Aku dan bayanganku
Dalam
kesunyian malam, aku diam duduk memandang sebuah cermin persegi panjang yang
diam membisu, balik menatapku. Ada pantulan diriku yang menyambut dengan
sorotan luka terpendam. Dia diam seperti diriku yang juga diam, kami saling
beradu tatap sementara detak jam dinding menambah daftar kesunyian, dan desiran
pendingin ruangan kian bertambah dingin, menyelimuti raga yang sedang lara
hingga aliran darah seakan beku, menyumbat rasa.
Aku
ajak bicara bayangan yang tampak di hadapanku.
“Hai
diriku yang memucat dalam keterasingan,” sapaku lembut, menatap wajah yang pasi
tersenyum getir.
“Apakah
kau tak ingin merasakan dinginnya kesejukan embun di gurun safana?” ucapku
lagi, wajah itu tetap tersenyum, bahkan ronanya memelas.
“Apakah
kau tak ingin merasakan euforia kegembiraan dalam suka ria dari sebuah pesta?”
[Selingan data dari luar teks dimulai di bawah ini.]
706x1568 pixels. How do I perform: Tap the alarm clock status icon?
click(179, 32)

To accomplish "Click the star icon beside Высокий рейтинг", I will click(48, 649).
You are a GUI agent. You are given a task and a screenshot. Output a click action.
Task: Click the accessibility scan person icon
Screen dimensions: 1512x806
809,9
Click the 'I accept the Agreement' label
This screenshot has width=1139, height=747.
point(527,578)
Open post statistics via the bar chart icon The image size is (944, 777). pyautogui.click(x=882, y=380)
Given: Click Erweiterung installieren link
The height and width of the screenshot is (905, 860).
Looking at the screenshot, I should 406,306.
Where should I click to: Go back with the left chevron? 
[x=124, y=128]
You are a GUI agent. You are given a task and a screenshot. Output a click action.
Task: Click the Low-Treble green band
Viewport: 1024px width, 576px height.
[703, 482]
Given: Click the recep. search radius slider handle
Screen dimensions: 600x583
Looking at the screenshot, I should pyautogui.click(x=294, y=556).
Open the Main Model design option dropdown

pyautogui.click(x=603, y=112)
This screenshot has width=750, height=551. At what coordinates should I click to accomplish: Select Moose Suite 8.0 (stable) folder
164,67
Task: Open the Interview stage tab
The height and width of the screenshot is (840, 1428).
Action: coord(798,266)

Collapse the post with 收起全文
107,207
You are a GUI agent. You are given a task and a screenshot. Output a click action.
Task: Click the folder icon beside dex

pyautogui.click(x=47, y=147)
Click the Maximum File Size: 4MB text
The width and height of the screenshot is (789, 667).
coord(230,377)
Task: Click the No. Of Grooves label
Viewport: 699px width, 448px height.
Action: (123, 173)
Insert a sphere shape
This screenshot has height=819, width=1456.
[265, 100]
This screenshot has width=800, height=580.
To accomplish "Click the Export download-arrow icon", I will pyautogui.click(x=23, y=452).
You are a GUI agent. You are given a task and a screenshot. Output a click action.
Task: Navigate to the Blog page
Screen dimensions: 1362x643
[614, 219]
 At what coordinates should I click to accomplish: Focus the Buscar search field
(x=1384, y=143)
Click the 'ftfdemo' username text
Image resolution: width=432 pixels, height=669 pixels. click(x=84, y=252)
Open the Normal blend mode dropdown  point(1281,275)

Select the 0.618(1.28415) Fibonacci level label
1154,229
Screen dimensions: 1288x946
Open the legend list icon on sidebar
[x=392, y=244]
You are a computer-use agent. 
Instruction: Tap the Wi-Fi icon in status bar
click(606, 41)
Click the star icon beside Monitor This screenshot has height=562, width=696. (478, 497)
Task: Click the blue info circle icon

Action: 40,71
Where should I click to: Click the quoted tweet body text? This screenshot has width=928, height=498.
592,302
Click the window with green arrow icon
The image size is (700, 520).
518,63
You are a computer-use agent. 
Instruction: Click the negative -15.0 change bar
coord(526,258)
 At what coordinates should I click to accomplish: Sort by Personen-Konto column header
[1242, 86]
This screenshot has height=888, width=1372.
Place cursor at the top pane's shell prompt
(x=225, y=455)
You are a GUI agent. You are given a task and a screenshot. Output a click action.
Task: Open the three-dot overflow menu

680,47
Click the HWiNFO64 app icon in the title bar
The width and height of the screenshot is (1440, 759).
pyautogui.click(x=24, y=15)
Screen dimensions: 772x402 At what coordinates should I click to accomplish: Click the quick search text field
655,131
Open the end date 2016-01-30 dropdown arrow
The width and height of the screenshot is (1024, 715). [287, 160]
lanjutku yang terus menatap pantulan wajahku sendiri, kami saling terus beradu
tatap, membeku tak bersuara. Dia hanya tertunduk diam, tak terasa buliran
hangat melintas di pipinya.
“Mengapa
kau menangis?” tanyaku dalam isak tertahan, gelengan kepala menjadi jawaban.
Ku
tarik dalam-dalam nafas, lantas perlahan ku hempaskan, terasa sesak itu makin
menghimpit, bahkan rasa nyeri berdenyut di dada kananku. Sekali lagi ku tarik
nafas dalam, bahkan lebih dalam lagi, dan kembali ku hempaskan, kini sesak itu
semakin menusuk, nyeri sakit sekali.
Sedetik
dua detik, buliran air terus membanjiri raut yang kusam, pucat bak tak
bernyawa, gelengan kepala menjeda isak tak bersuara, lantas tangan dingin
menyapu, membersihkan air luka yang tak tertahan. Naluri membimbing diri
berdiri, bangkit, mengerakan kaki tuk melangkah ke kamar mandi, membersihkan
diri dengan bersuci, itu hasrat yang mengerakan kalbu tuk mengadu pada Sang
Penguasa sesungguhnya.
Selembar
sajadah menjadi tempat berpijak, seragam keagungan berwarna putih menutup aurat
tlah dikenakan. Sosok rapuh kini bersiap tuk menghadap Tuhan yang dia percayai.
Mulut
berkomat-kamit membaca niat tuk jalani ibadah penenang hati, tata cara tertib
dikerjakan penuh hikmat, meski buliran hangat itu selalu menemani setiap
gerakan. Lama terdiam dalam sujud, diri yang terluka ini kian terisak dalam
panjatan doa permohonan ampun. Bersimpuh dalam kelemahan, mengakui gunungan
dosa yang tlah bersemayam dalam pengembaraan hingga detik ini, tubuh yang
berlumur dosa kian rapuh dalam sujud taubat.
Tak
ada yang lebih indah ketika sesak itu tlah membuka sumbatanya dengan permohonan
ampun.
Tak
ada yang lebih nikmat ketika nyeri itu terkikis oleh lantunan dzikir.
Tak
ada yang lebih damai ketika hati tlah diterangi ketenangan, saat iklas mampu
tergenggam dengan keyakinan pada kuasa Ilahi Robbi.
Kebahagiaan,
kedamaian, keindahan itu kian berkilau saat secercah taqwa membungkus jasad
yang menyatu dengan raga yang bersinar dari kasih sayang Tuhan semesta alam.
Aku
kembali berdiri dan melangkah mendekati cermin. Kini pantulan wajah itu
tersenyum manis dalam keiklasan, raut yang pasi tlah bersinar dengan iman dan
keyakinan, buliran airmata itu tlah menyinari raut yang bernyawa penuh gairah
semangat.
“Apakah
kini kau tlah bahagia?” tanyaku pada wajah yang terus tersenyum di hadapanku.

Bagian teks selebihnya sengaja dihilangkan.